Наверно это сон — страница 37 из 61

— Эй, мальчик, — обратились к нему на идиш.

Он вздрогнул и поднял голову. Он чуть не натолкнулся на нее — сморщенную старуху с тонкими, косыми линиями морщин на лице, похожими на дождь. Спина ее была согнута. Полосатый сине-белый передник закрывал перед ее порыжевшего черного сатинового платья. Белки глаз были затуманены и опутаны сетью красных прожилок. Ее ноздри были мокрыми. Между бровями и белым платком на ее голове выступал жесткий каштановый парик.

— Мальчик, — повторила она скрипучим голосом, покачивая из стороны в сторону слабой головой, — ты еврей?

На миг Давид удивился: как бы он мог ее понять, если б не был евреем?

— Да.

— Хорошо. Это тебе никак не повредит, — прошамкала она. — Ты еще слишком маленький, чтобы грешить. Пойдем со мной, и ты получишь пенни.

Давид смотрел на старуху со страхом. В ней было что-то пугающее и призрачное. Как старая ведьма, которая делает пироги из маленьких мальчиков.

— Зажжешь газовую плиту для меня, да?

Вот-вот, так ведьмы и делают, только не на газу. Он едва было не бросился бежать.

— Я уже зажгла свечи, — объяснила она, — и теперь слишком поздно.

— Аа-а! — теперь он понял. Это была пятница. Но все равно, почему она зажгла свечи так рано? Еще солнце не зашло.

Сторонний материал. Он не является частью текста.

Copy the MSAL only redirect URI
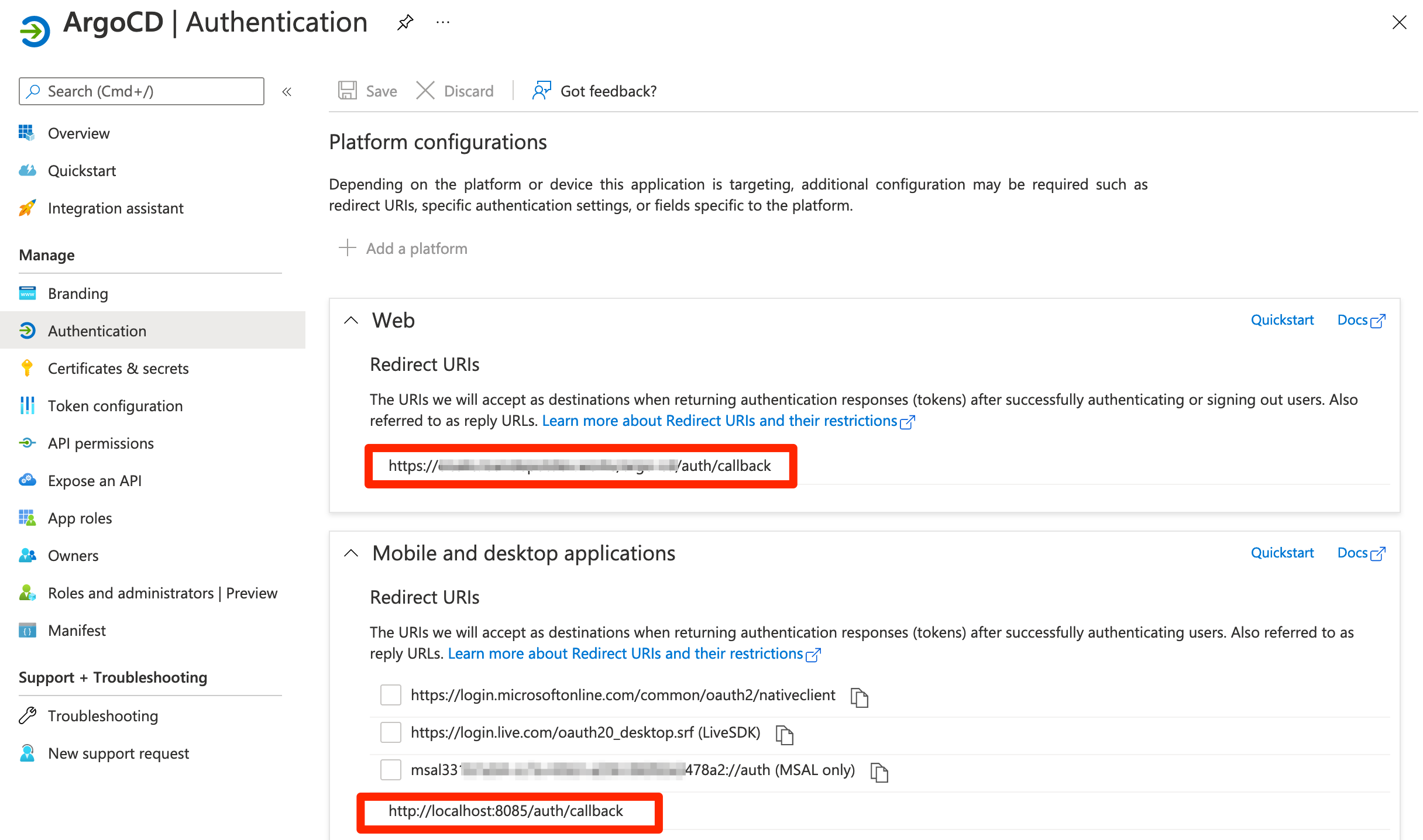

— Ты идешь? — спросила она и двинулась вперед. — Я дам тебе пенни.

Да это ведь его улица. Вон, через два дома, его собственный дом. И к тому же он получит еще пенни. Он пошел за старухой. Она прошаркала к ближайшему дому и медленно, с трудом, поднялась по ступенькам. Уже на пятой ступеньке она дышала со свистом. Наверху ее сморщенные, потресканные ботинки остановились на пороге. Давид поднялся и встал рядом с ней.

— Больше нет ступенек, — пробормотала она, ожидая, пока ее дыхание станет ровным. — Будь проклят этот черный сон, что сморил меня. Когда я проснулась, было темно, и я со сна зажгла свечи. Не догадалась сначала посмотреть на часы и зажечь плиту. Горе мне, — она двинулась опять. Несколько шагов по коридору, и она остановилась перед дверью, открыла ее и вошла.

Кухня, чисто выметенная и нагоняющая тоску, затоптанный матовый линолеум, четыре свечки на тяжелой, красно-белой скатерти. Запах рыбы. Застоявшийся воздух.

— Сначала пододвинь стул, — сказала старуха, — и зажги газ наверху. Можешь достать спички?

Давид выдвинул ящик, на который она указала, и нашел там коробку спичек. Потом он поставил стул под газовую лампу и взобрался на него.

— Знаешь, как? — спросила она.

— Да, — он чиркнул спичкой, повернул кран и зажег газ.

— Хорошо! А теперь под кастрюлями.

Он зажег и там.

— Меньше, — сказала она, — меньше. Как можно меньше.

Когда он отрегулировал пламя, она указала на кошелек на столе.

— Возьми, — сказала она и начала кивать, и кивала, как будто не могла остановиться, — возьми пенни.

— Не надо, — замялся он.

— Бери! Бери!

Под действием ее взгляда он выудил пенни.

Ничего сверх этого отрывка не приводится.